(JOUW OPDRACHT):
Herhaal woordelijk het stuk uit de tekst over de referendumcommissie tussen "Stcrt. 2016, 30382, datum" en "lid wordt toegekend.", beide inbegrepen.

(PAGINA):
········

Stcrt. 2016, 30382, datum inwerkingtreding 17-06-2016, bevat een wijziging met terugwerkende
kracht van dit artikel. Deze wijziging werkt terug tot en met 01-04-2016.
1 De voorzitter en de andere leden van de referendumcommissie ontvangen een schadeloosstelling
van € 3.780,– onderscheidenlijk € 2.908,– per maand voor iedere maand die geheel of
gedeeltelijk valt binnen de referendumperiode, bedoeld in het derde en vierde lid.
2 De voorzitter en de andere leden van de referendumcommissie ontvangen een schadeloosstelling
per vergadering van € 344,81 onderscheidenlijk € 265,24 voor elke vergadering die
plaatsvindt buiten de maanden waarover een schadeloosstelling op grond van het eerste
of vijfde lid wordt toegekend.
3 De referendumperiode vangt aan op de dag na die waarop:
-
a. een besluit van de voorzitter van het centraal stembureau als bedoeld in artikel 32,
eerste lid, van de Wet raadgevend referendum dat een inleidend verzoek is toegelaten,
onherroepelijk is geworden; of
-
b. uitspraak van de Afdeling bestuursrechtspraak van de Raad van State is gedaan, dat
een beroep tegen het besluit van de voorzitter van het centraal stembureau dat het
inleidend verzoek niet wordt toegelaten, gegrond wordt verklaard.

········

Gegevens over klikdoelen
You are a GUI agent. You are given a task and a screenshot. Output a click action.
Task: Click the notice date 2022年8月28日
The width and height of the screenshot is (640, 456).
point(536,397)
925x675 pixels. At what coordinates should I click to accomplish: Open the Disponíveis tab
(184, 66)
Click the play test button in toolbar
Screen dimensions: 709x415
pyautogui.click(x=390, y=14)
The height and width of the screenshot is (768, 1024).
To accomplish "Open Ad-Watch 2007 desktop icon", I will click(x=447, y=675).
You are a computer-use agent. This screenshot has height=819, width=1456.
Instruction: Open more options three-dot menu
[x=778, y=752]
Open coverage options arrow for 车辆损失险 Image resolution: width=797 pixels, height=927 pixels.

········

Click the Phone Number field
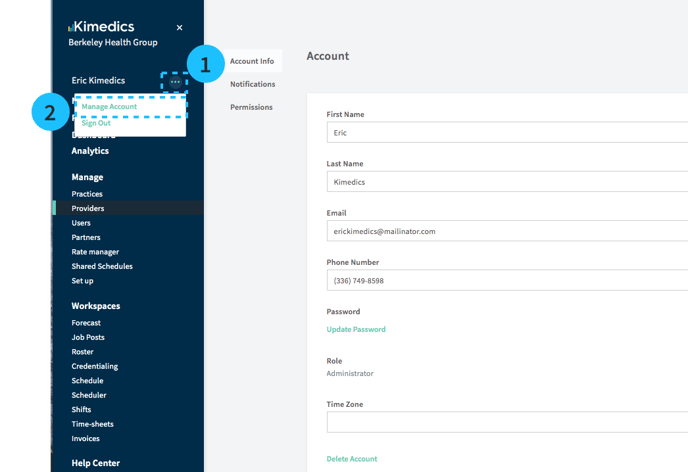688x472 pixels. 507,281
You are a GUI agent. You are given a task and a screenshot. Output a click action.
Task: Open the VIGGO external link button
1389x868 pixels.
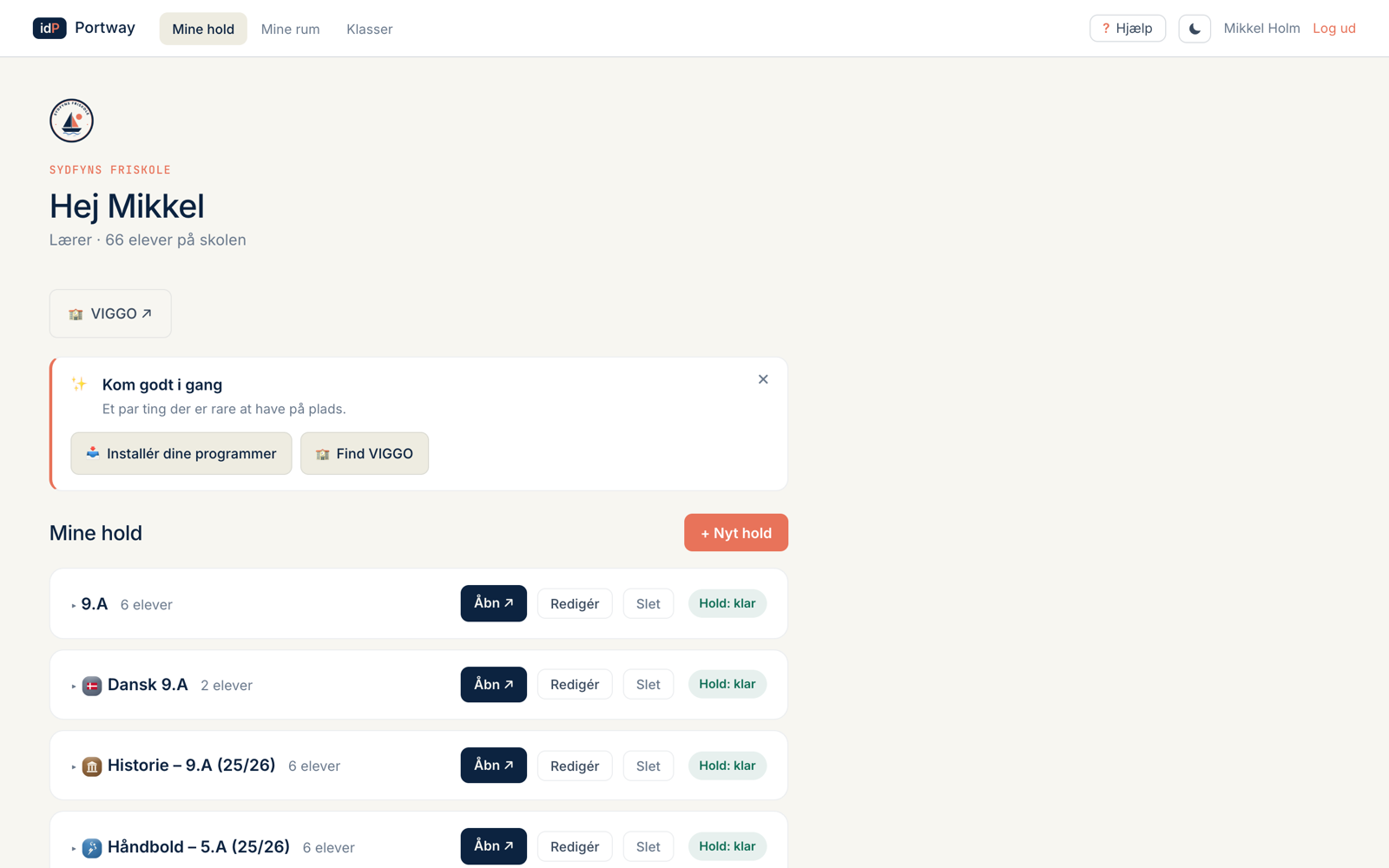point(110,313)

········

(ANTWOORD OEFENING):
Stcrt. 2016, 30382, datum inwerkingtreding 17-06-2016, bevat een wijziging met terugwerkende
kracht van dit artikel. Deze wijziging werkt terug tot en met 01-04-2016.
1 De voorzitter en de andere leden van de referendumcommissie ontvangen een schadeloosstelling
van € 3.780,– onderscheidenlijk € 2.908,– per maand voor iedere maand die geheel of
gedeeltelijk valt binnen de referendumperiode, bedoeld in het derde en vierde lid.
2 De voorzitter en de andere leden van de referendumcommissie ontvangen een schadeloosstelling
per vergadering van € 344,81 onderscheidenlijk € 265,24 voor elke vergadering die
plaatsvindt buiten de maanden waarover een schadeloosstelling op grond van het eerste
of vijfde lid wordt toegekend.